North Dakota's Meaningless New Bakken Oil Regulations Will Keep Bomb Trains Rolling
Justin Mikulka DeSmogBlog.com 12/11/14
New regulations purported to make Bakken crude safer for transport instead allow business as usual for the oil and rail industries moving explosive Bakken crude oil in unsafe DOT-111 rail cars.
The regulations announced Tuesday by the North Dakota Industrial Commission state that: “The goal is to produce crude oil that does not exceed a vapor pressure of 13.7 pounds per square inch (psi).”
There are two important things to note about this goal.
The first is that the vapor pressure of the oil that exploded in Lac-Megantic, Quebec, resulting in the death of 47 people, was under 10 psi and was described as being “as volatile as gasoline.” So the new regulations will permit oil that is significantly more volatile than the oil in the Lac-Megantic disaster to continue to be shipped by rail.
The second important thing to note is that almost all of the oil that the industry and regulators have sampled in the past year has been well below 13.7 psi.
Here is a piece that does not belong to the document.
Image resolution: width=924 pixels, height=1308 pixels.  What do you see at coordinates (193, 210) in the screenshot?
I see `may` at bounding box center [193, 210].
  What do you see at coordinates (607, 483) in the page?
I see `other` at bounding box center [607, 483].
Of 99 samples taken in the Pipeline and Hazardous Materials Safety Administration’s sampling study, 94 were below 13.7 psi and the average psi for that study was 12.3 psi....
....[also]... the North Dakota Industrial Commission is aware that Bakken producers have not only been shipping dangerous oil that has high levels of natural gas liquids (NGLs), such as butane, that are part of the crude oil mixture as it comes out of the ground but that they have been actively adding such explosive NGLs to the oil prior to shipping it by rail..... read more here
Informed comment by Ron Schalow: [same link]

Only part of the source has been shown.